Chasse
Chasse
Si vous gardez en mémoire l'idée que le chasseur contemporain est le digne héritier populaire de l'abolition des privilèges obtenue de la Révolution française, vous avez tout faux. Les historiens ont rectifié le tir : les cahiers de doléances de 1788 ne réclamaient pas le permis de chasse mais, pour la plupart, le droit au paysan de prélever le gibier, là où il proliférait au point de détruire ses récoltes. La faute en incombe aux livres d'histoire de nos anciennes classes primaires qui colportaient l'image d'un Nemrod rural armé d'une antique pétoire à broche, enfin libre de couvrir en armes les terres communales dont le seigneur avait été banni.
Sous la République la chasse devint un sport populaire. Quand tous ne le pratiquaient pas, nul ne le contestait. Il faut dire qu'il était plaisant de croiser le dimanche la silhouette familière du chasseur du quartier accompagné de son chien. Arpenteur de paysages, proche des maisons où tous le connaissaient, il ressemblait davantage à un promeneur qu'à un tueur de lapins. Il faut dire que dans la France rurale des quatre républiques la campagne était d'abord fréquentée pour les cultures ou la cueillette. S'il arrivait à notre homme d'occire quelque bestiole c'était presque par hasard. Quand on le félicitait, il s'excusait, disant que le gibier s'était pratiquement jeté sur le bout de son fusil, au point qu'il était impossible de le manquer dans un tir réflexe, innocent de toute envie de maculer de sang le bec du col-vert aux plumes colorées, ou bien la fourrure grise tâchée de roux d'un lièvre bondissant dans le pré, si jolie.
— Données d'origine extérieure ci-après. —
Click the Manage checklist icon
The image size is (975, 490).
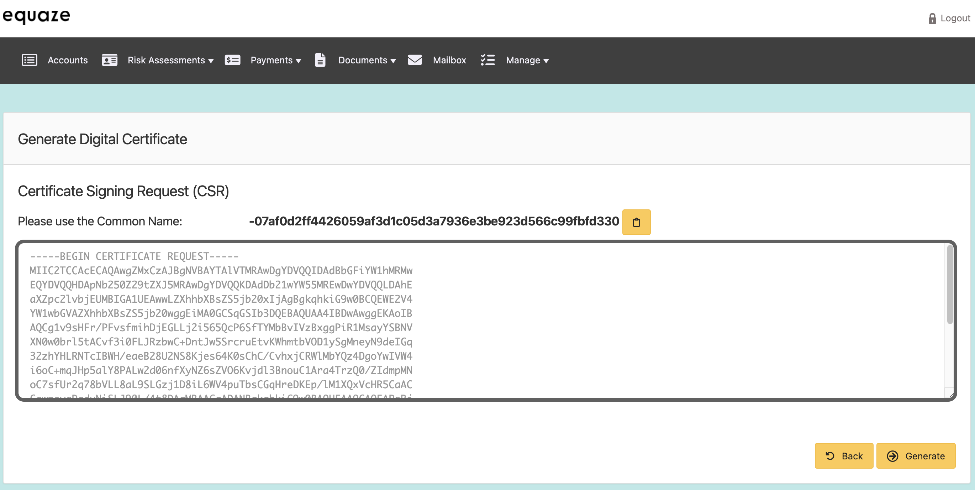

De nos jours les choses ont bien changé. Les oiseaux se font rares, les lapins sont malades, les migrateurs ont été décimés au point que les cols où ils passaient en nuées sont parfois occupés, l'hiver, par des fusils plus nombreux que les maigres compagnies qu'ils canardent à tout va pour assouvir leur passion... Ou s'en repaître, qui sait ? Dans tout les cas on ne croise plus de ces promeneurs solitaires d'antan, pour eux ça ne vaut plus le coup. Ils ont été remplacés par des groupes de chasseurs, organisateurs de réunions cynégétiques, inséparables compagnons de battues animées par des meutes de chiens hurlants. Si vous faites un tour dans la campagne vous les trouverez aisément, au bord d'un chemin dont ils ont interdit l'accès aux cueilleurs de champignons des bois, leurs "bêtes noires" après le gros gibier. Faciles à trouver ils sont à l'affut auprès d'un 4x4 rutilant qu'ils ont de la peine à quitter, faciles à reconnaître à leur uniforme de camouflage vert militaire.
Pour couronner le tout, l'ancien fusil à deux coups de plomb de nos grands pères a été remplacé par une carabine automatique capable de tirer des balles de guerre à plusieurs kilomètres. Les plus acharnés n'hésitent même pas à doter leur armurerie d'une lunette à rayon laser, un peu comme s'ils se préparaient à partir au conflit en Irak. Sanglier, si tu passes par là, prends garde à toi !
Ainsi parée la chasse moderne ressemble à la guerre, elle en arbore tous les signaux. C'est à croire que l'inventeur de la psychanalyse, le père Freud qui ne les avait pourtant pas connus, avait deviné avant l'heure que la "pulsion de mort" qu'il décrivait trouverait sa meilleure illustration dans les moeurs des futures générations de chasseurs. Quand la mort devient un spectacle on se demande de quel côté sont les êtres les plus sauvages. Dans la nature ou à l'affut au bord du chemin ?
Ces gens sont fort armés et malicieux, je vous le dis, au point qu'ils ont l'oreille d'un président. Celui ci leur a octroyé des périodes de droit de chasse que le bon sens et le besoin de préservation des espèces aurait dû leur fermer à jamais. Au point qu'ils ont chassé l'écologie en même temps que son ministre du banc public.
La chasse à l'électeur en quelque sorte et tant pis pour les pigeons!